En un artículo publicado hace poco en la revista SIC, el jesuita Alfredo Infante señala que “Venezuela naufraga entre poderes ciegos. El ejercicio político se desconectó de la realidad y cuando creemos que hemos llegado al fondo aparecen nuevas estupideces y torpezas políticas que nos hunden más”. Me luce que tiene razón.

El resultado de todo lo anterior es, entonces, un país descreído y el surgimiento de la antipolítica como política. En otras palabras, estamos abriendo la puerta para intentar desenredar nuestros problemas mediante una vía no democrática, por lo general, violenta.

Diálogo (y elecciones)

Según revela la historia, contada por los politólogos, al final de casi todos los conflictos políticos siempre hay un diálogo que en algún momento conduce a unas elecciones. Lo conveniente es, añaden, hacerlo pronto, pues los costos serán más bajos y, lo más importante, menor la pérdida de vidas humanas.

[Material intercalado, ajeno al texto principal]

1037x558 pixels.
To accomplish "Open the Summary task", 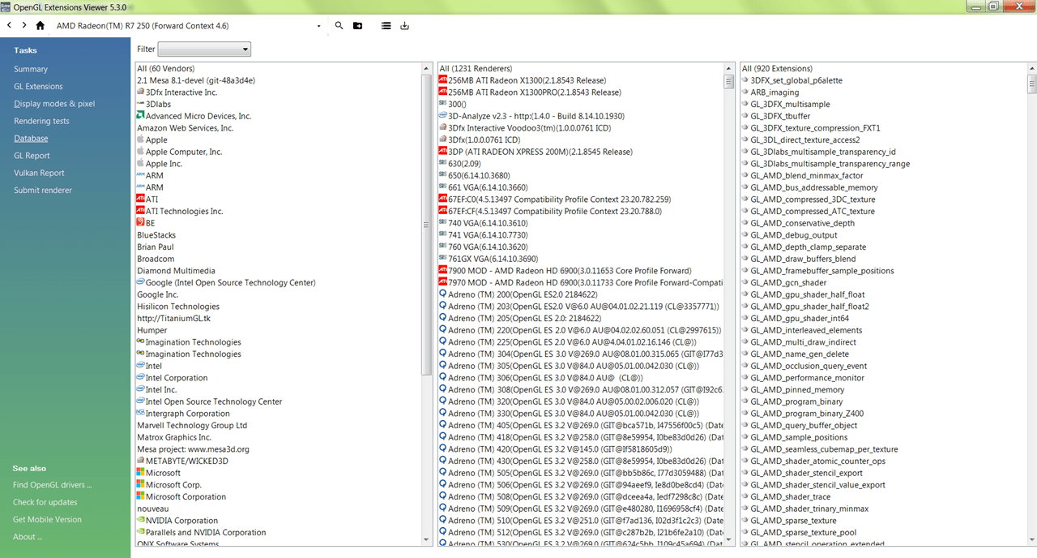I will point(31,69).
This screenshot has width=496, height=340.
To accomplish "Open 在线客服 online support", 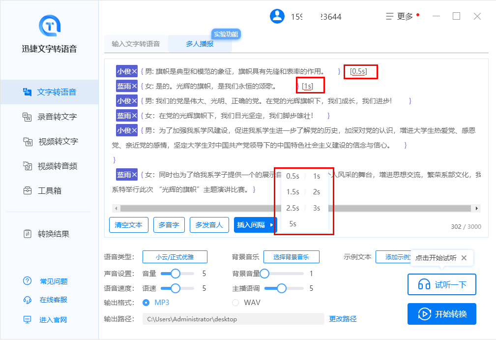I will [53, 300].
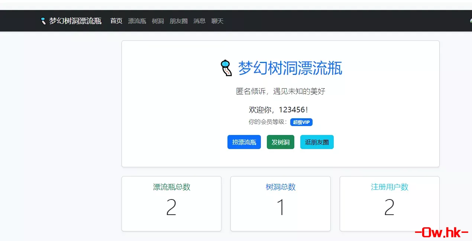The width and height of the screenshot is (472, 241).
Task: Click the 漂流瓶总数 statistics card
Action: coord(171,204)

La política, cierto, es la lucha por el poder y alude a la manera de obtenerlo, pero no es solo eso.  En el contexto democrático es, más que nada, el arte de armar los compromisos básicos necesarios para darle un sentido de dirección a la sociedad y procurar el bien común. Es la vía para digerir las discrepancias, impidiendo que vayan más allá del mero forcejeo y sin que generen procesos que perturben la convivencia colectiva. Supone, en fin, el respeto por la pluralidad y la disidencia y es el mecanismo que hace más previsible y confiable la vida social, el que le reduce los sobresaltos, aceita la normalidad de cada día y pone árnica en las disputas propiciando las soluciones pacíficas.

Así las cosas, el fracaso en el diálogo es una derrota para todos. No hay otro invento a la vista para coser la vida nacional. Se suele decir que ningún país se destruye, pero como escribió alguna vez el intelectual mexicano Carlos Monsiváis, a las generaciones que lo habitan sí se las puede llevar la chingada.

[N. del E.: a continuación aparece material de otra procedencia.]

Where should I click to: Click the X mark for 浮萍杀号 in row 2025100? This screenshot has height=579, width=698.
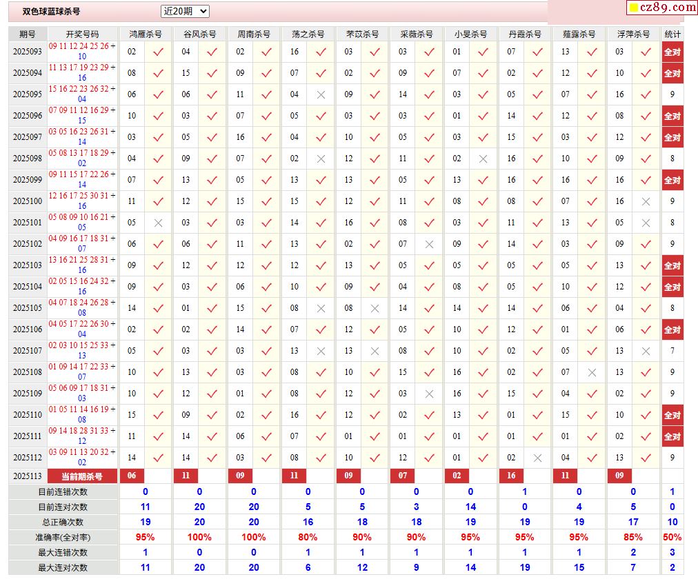(x=646, y=201)
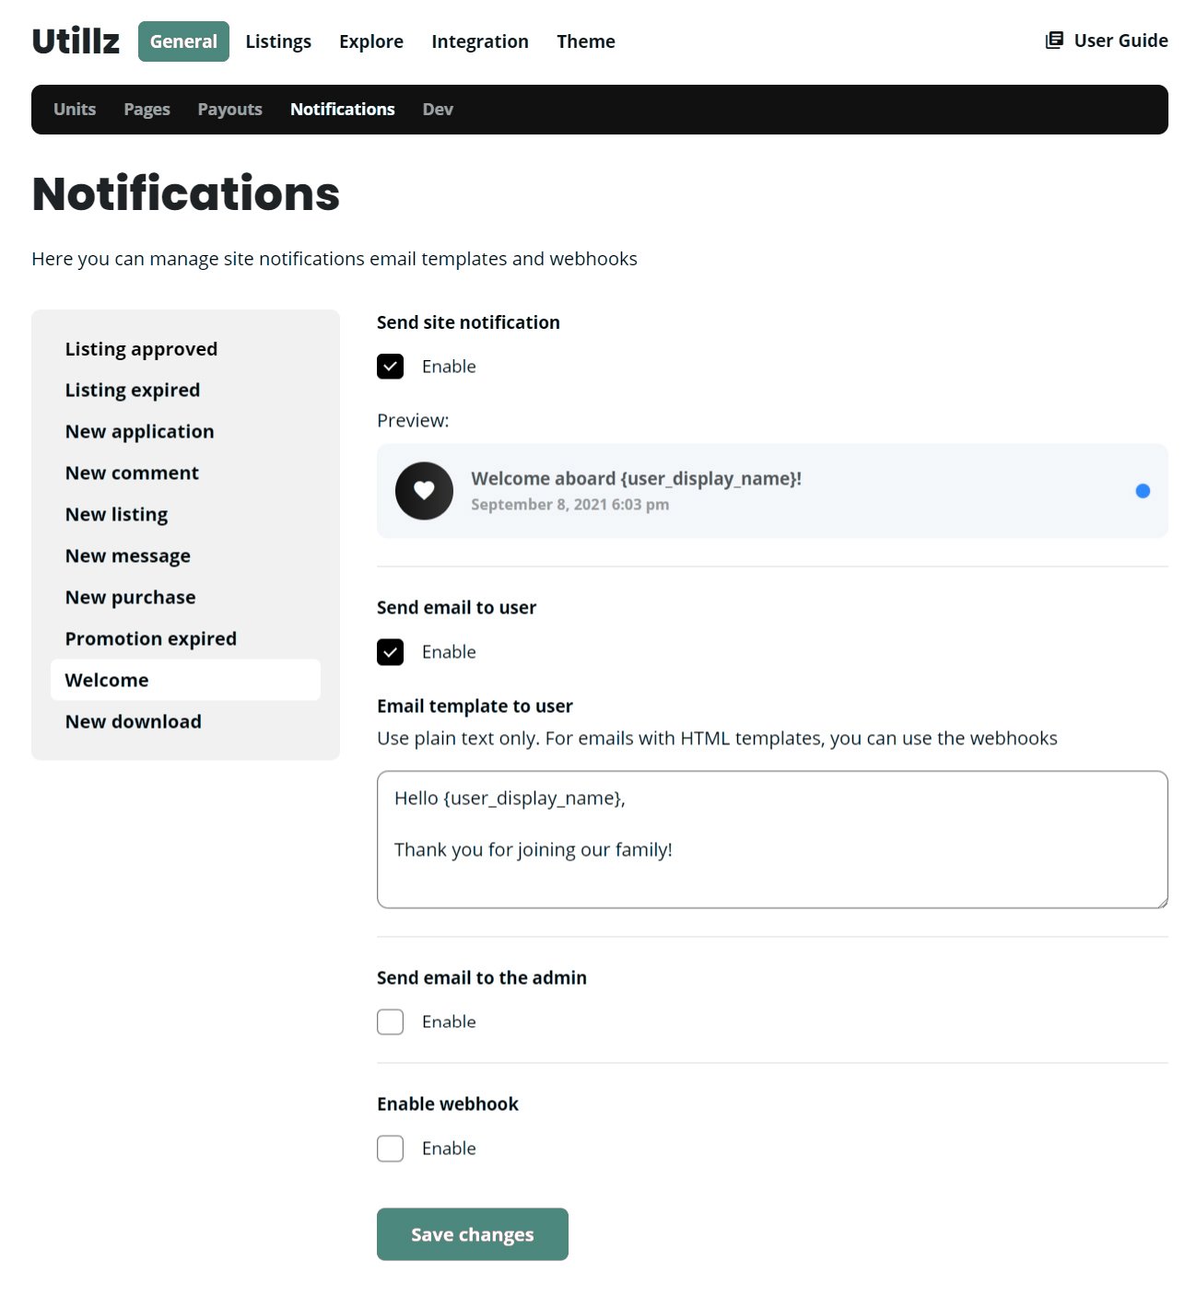Image resolution: width=1197 pixels, height=1296 pixels.
Task: Select Listing approved notification type
Action: [x=141, y=349]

Dialogar, pues, a partir, sobre todo de la consideración del drama que vive la mayoría de los venezolanos, que, como apunté, habita en un país incierto y cada vez más violento (basta que miremos la mala señal que despunta en lo que está ocurriendo en Petare). Es en su nombre por lo que hay que resolver la crisis (y perdón por la perogrullada). Soy consciente de que la experiencia nacional en materia de diálogo ha sido repetidamente frustrante. Pero lo mejor que podemos hacer es insistir, cuidar la convicción de que el camino es por ahí. Creer que sí se puede. En este marco, soy de la idea de que, como lo ha escrito el filósofo español Daniel Innerarity, el optimismo no es una opción, sino una obligación moral.

Pensado en términos colectivos, el optimismo va ligado a la fe en la política como instrumento para juntarnos, pactar y multiplicar nuestras fuerzas. Para volver a pensar en el futuro, que se nos perdió hace tiempo porque Venezuela se nos volvió pura coyuntura, mera cotidianidad con adornitos originados en un discurso mentiroso y desfasado. Somos una sociedad que no tiene cómo mirar más allá del lunes que viene. Que carece, en fin, de un libreto viable y acordado acerca de su destino en el mediano y largo plazo.

Opinan Quino y Mafalda

Mientras el país se cocina en su propio conflicto, el siglo XXI sigue obrando por su cuenta, asomando, sin preguntarnos, los códigos que explican y orientan la evolución del mundo, dejando ver radicales transformaciones tecnocientíficas que aluden a los cimientos mismos sobre los que se asienta la vida de los seres humanos, traduciéndose en enormes desafíos desde el punto de vista político, económico, cultural, social, ético. Frente a ellos Venezuela no encara otra opción, insisto, que represente algo distinto a desenvolverse en clave urgencia, como si el control de la inflación representara un mejor porvenir, dejando para quién sabe cuándo la tarea de construir, conforme a los signos de la época –tan marcada por la denominada Cuarta Revolución Industrial–, una mirada compartida en la que todos encuentren su sitio y tengan la ocasión de poder vivir en una sociedad que no parezca calle ciega, sino horizonte.

No sé si exagero, pero me parece que el país se encuentra plantado ante el futuro mirando hacia atrás. Quino, el padre de Mafalda, diría que, de este modo, seguimos construyendo la destrucción del futuro. Y estoy seguro de que la propia Mafalda se vería en la necesidad de recordarnos que el futuro queda hacia adelante.